====== SOURCE DATA

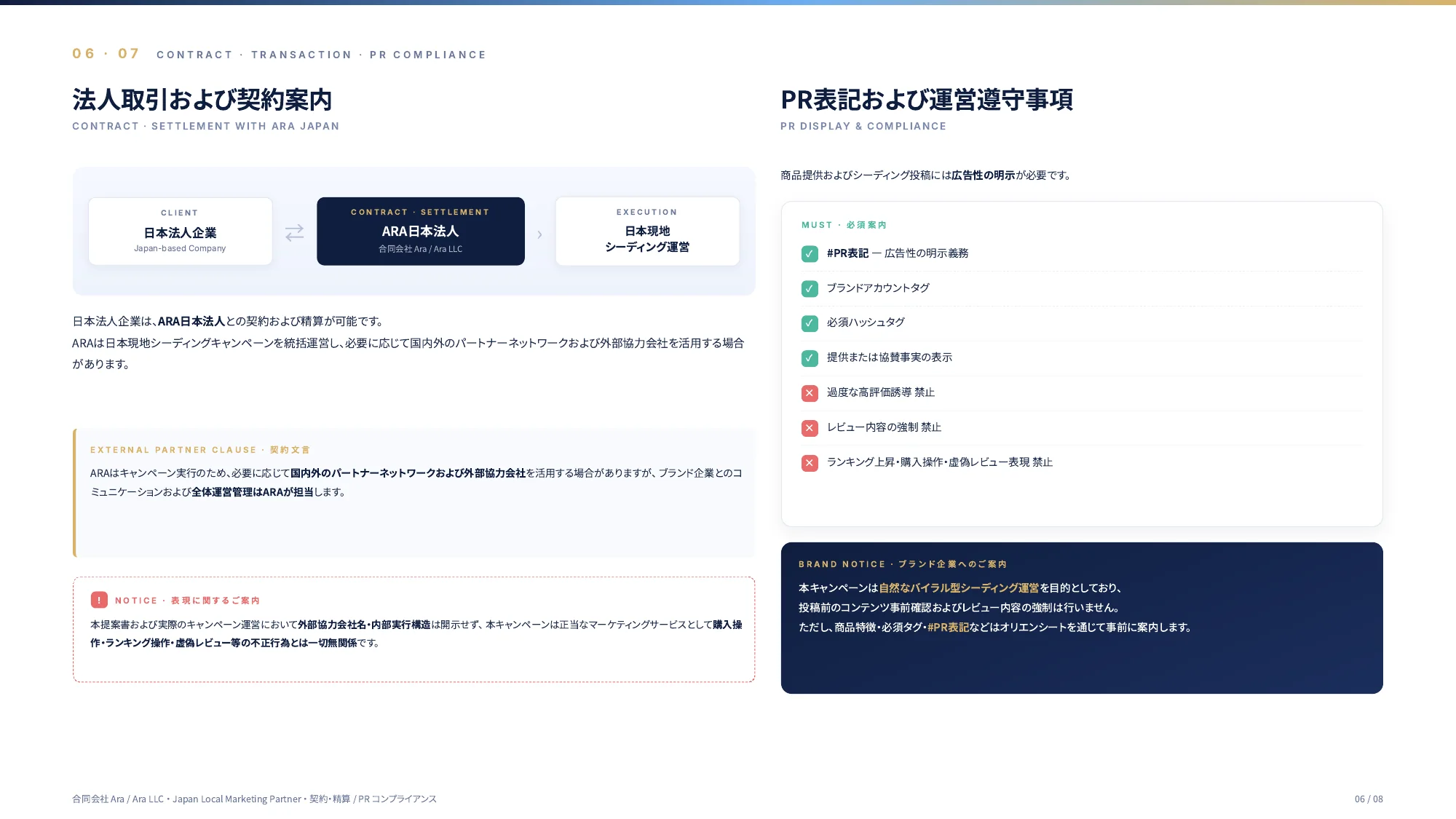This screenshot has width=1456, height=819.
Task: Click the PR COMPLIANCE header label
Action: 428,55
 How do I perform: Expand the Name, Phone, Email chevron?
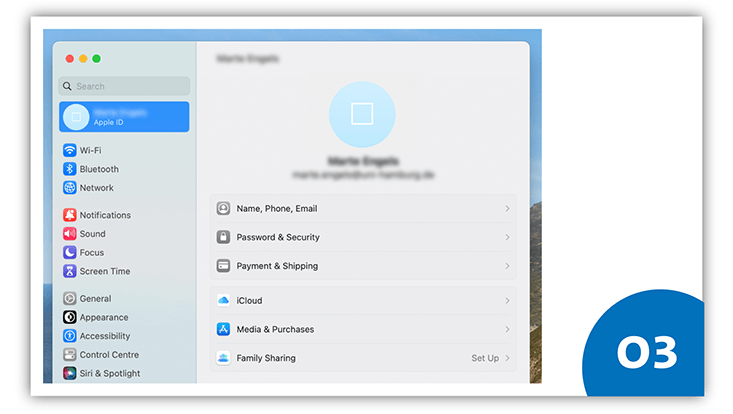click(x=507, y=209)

============

ABOUT THIS EXERCISE: Without the pictures, retype exactly the lines from the one that holds "How do I perform: Expand" to the last line of the data above, both of them included.

RESULT FOR THIS EXERCISE:
 How do I perform: Expand the Name, Phone, Email chevron?
click(x=507, y=209)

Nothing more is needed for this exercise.